## WORK INSTRUCTIONS
a) Extract the passage of the article on global health statistics starting at "The WHO 3 by" and ending at "are hampering progress.", copying it word for word.
b) Answer these questions using the article on global health statistics:
(i) What global shortage of health workers is forecast by 2030?
(ii) How many people have quit tobacco since 2010?
(iii) Between 2000 and 2022, from what share to what share did the people experiencing financial hardship from out-of-pocket health payments decline?

--- SOURCE EXTRACT ---

AHMED ABDELAZIZ (ABU DHABI)
The World Health Organisation’s (WHO) 2025 Annual World Health Statistics Report forecasts a global shortage of 11.1 million health workers by 2030.
While the report notes that the nursing workforce has grown to almost 30 million staff worldwide, there are wide inequalities between countries.
The WHO data found that 1.4 billion more people enjoyed healthier lives thanks to reduced tobacco use, cleaner air, and improved water and sanitation.
Tuberculosis rates have fallen, and fewer people needed treatment for neglected tropical diseases.
Towards a Healthy Lifestyle
The statistics showed that more than 1 billion people worldwide were living with obesity - a chronic, relapsing disease that drives non-communicable diseases and worsens outcomes for infectious diseases.
Additionally, over 120 million people have quit tobacco since 2010 – a 27% decline – thanks to tobacco control efforts in many countries worldwide. Yet, tobacco still hooks one in five adults worldwide, causing millions of preventable deaths every year. Aggressive marketing by the tobacco industry of e-cigarettes to young people is fueling a new wave of nicotine addiction that risks undermining decades of progress.
The WHO 3 by 35 Initiative, a bold global effort that aims to reduce consumption of three harmful products – tobacco, alcohol and sugary drinks – through tax increases that could mobilise $1 trillion in public revenue by 2035.
Despite these successes, the organisation affirmed that progress towards increased coverage of essential health services and emergency protection still lags. Maternal and child deaths are not falling fast enough to reach global targets.
After two decades of remarkable gains, under-investment in primary healthcare and gaps in services, including immunisation and safe childbirth, are hampering progress.
The report highlighted that funding cuts in 2025 have severely disrupted services, including maternal care, vaccination, HIV prevention, and disease surveillance.
A study published in March warned these cuts could lead to 4-10 million new HIV infections and 3 million deaths by 2030.
Despite funding setbacks, the global HIV response gained new momentum with the WHO approval of twice-yearly injectable lenacapavir for HIV treatment and prevention.
WHO is helping countries adapt to the situation, with support for local production of quality medicines and diagnostics and recommendations for low-cost HIV tests.
Towards Equitable Health Systems
Since 2000, most countries – across all income levels and regions – have made progress in expanding health service coverage and reducing the financial hardship associated with health costs, according to the latest WHO/World Bank 2025 Report.
Meanwhile, the share of people experiencing financial hardship due to large and impoverishing out-of-pocket health payments declined from 34% to 26% between 2000 and 2022.
The report indicated that the poorest populations continued to bear the greatest burden, with 1.6 billion people living in poverty or pushed deeper into it due to unaffordable health costs.
WHO called for free essential health care for people living in poverty and vulnerable situations, and increasing public investment in health systems and care for chronic diseases, reducing out-of-pocket spending on medicines and other costs.
Women’s Health
As detailed in the report, WHO’s flagship World Health Day campaign titled “Healthy Beginnings, Hopeful Futures”, urged governments and the health community to ramp up efforts to end preventable maternal and newborn deaths, and to prioritise women’s longer-term health and wellbeing.
The report outlined that women and families everywhere need high-quality care that supports them physically and emotionally before, during and after birth.
Health systems must evolve to manage the many health issues that impact maternal and newborn health. These include direct obstetric complications, mental health conditions, non-communicable diseases, and family planning. The campaign calls for investments that have been shown to yield results: every $1 invested in maternal and newborn health is estimated to yield $9-20 in return.

--- AVAILABLE DATA ---

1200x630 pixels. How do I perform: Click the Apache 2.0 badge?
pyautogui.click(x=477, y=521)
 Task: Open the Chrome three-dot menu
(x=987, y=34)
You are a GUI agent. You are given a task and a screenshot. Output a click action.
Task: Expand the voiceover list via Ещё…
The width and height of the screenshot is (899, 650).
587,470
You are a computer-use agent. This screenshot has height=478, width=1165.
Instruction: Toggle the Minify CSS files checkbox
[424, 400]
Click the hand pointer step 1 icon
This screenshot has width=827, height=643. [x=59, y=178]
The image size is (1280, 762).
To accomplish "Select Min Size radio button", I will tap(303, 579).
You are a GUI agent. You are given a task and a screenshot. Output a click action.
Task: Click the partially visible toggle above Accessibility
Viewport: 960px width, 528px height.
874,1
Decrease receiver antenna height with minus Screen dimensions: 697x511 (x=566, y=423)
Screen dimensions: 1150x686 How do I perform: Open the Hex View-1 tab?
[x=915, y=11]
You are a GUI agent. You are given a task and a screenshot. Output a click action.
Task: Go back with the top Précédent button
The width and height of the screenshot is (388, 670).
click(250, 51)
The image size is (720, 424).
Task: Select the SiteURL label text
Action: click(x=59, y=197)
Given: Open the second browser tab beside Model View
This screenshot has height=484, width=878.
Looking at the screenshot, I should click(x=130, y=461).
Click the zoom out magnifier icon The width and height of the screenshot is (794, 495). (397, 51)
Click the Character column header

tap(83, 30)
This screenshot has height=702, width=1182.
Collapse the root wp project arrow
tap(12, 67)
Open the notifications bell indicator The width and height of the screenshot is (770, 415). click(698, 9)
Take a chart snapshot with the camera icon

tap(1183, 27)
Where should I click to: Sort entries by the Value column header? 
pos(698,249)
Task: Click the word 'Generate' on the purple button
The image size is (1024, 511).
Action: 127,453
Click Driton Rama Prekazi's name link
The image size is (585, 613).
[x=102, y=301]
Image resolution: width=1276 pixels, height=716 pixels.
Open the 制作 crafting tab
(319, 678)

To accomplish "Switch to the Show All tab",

---

## SOLUTIONS FOR EACH TASK
a)
The WHO 3 by 35 Initiative, a bold global effort that aims to reduce consumption of three harmful products – tobacco, alcohol and sugary drinks – through tax increases that could mobilise $1 trillion in public revenue by 2035.
Despite these successes, the organisation affirmed that progress towards increased coverage of essential health services and emergency protection still lags. Maternal and child deaths are not falling fast enough to reach global targets.
After two decades of remarkable gains, under-investment in primary healthcare and gaps in services, including immunisation and safe childbirth, are hampering progress.

b)
(i) 11.1 million health workers.
(ii) Over 120 million people.
(iii) From 34% to 26%.